■ Exercise directions ■
In the listing, determine how many lines contain "computer". The reply is that number alone.

■ Exercise data ■
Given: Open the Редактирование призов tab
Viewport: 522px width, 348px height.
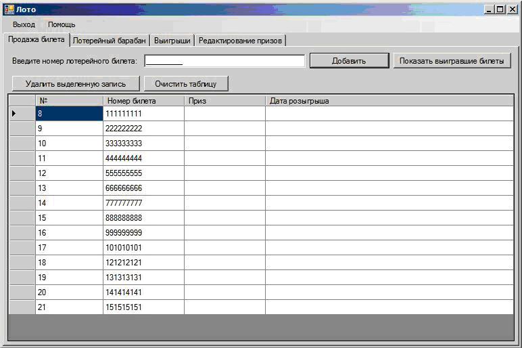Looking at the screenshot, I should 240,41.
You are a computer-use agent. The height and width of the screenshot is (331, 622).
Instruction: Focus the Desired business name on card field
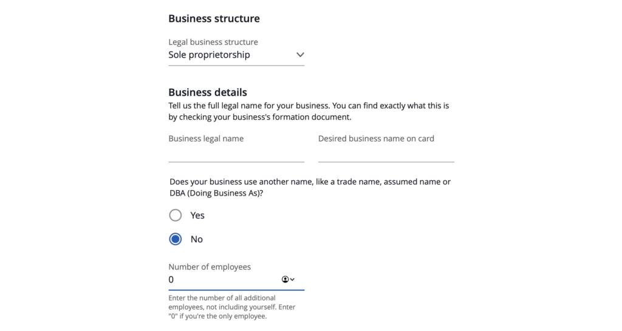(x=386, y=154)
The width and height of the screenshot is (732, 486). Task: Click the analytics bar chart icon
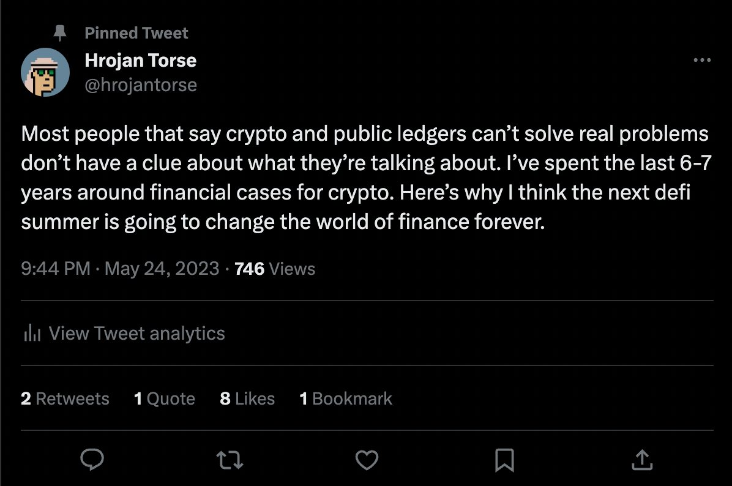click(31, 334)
...
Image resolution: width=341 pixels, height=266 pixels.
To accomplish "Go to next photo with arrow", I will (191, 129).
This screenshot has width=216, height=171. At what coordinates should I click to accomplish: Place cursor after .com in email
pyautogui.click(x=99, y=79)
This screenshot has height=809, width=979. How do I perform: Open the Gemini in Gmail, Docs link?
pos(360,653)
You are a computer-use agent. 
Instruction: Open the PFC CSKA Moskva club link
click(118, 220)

■ Written solution ■
2